Action item = Every line from the one with "Task: Click the 03:00 x-axis time label" through the final line of the data below goes in the answer, copied exactly. Pictures do not.

(Screenshot grounding data)
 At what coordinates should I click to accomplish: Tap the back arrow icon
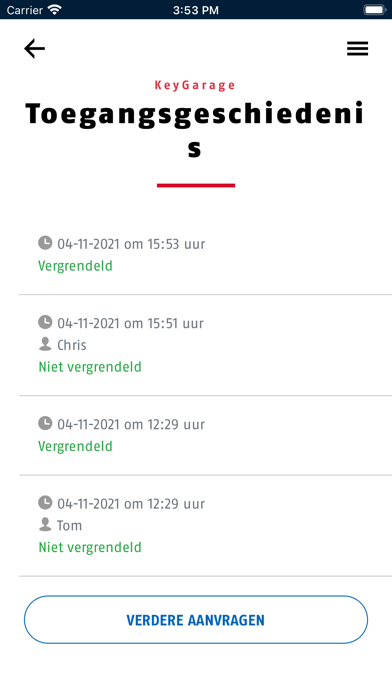34,48
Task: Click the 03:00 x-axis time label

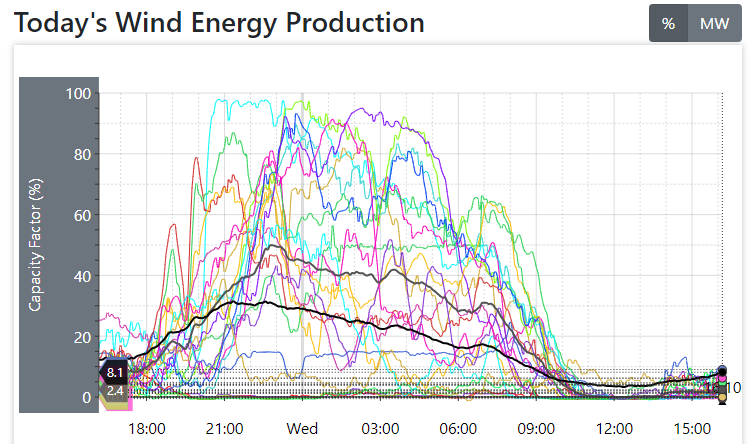Action: (380, 428)
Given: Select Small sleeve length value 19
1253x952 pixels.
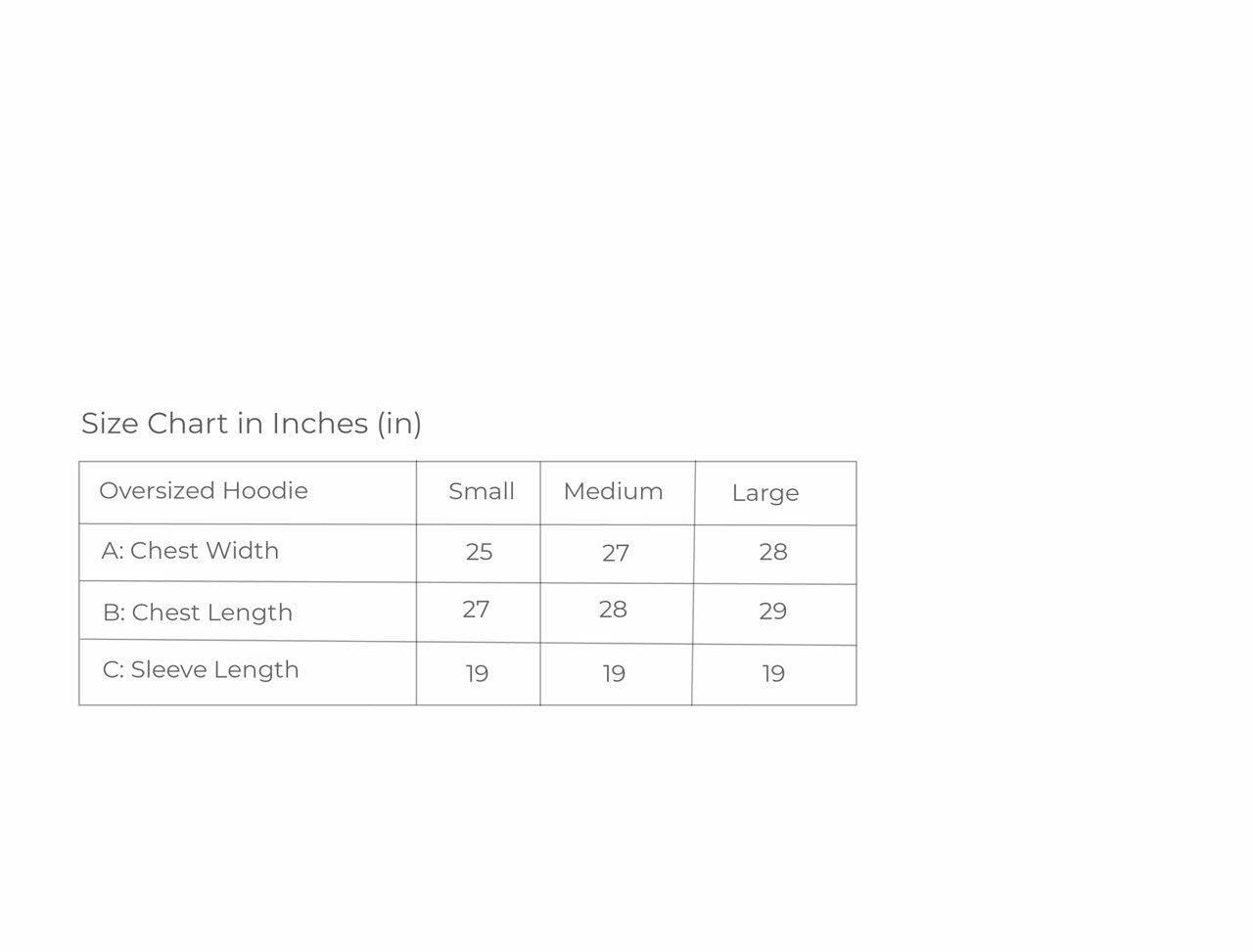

Answer to the problem =
Task: Click the 03:00 x-axis time label

Action: (380, 428)
Given: Select Small sleeve length value 19
1253x952 pixels.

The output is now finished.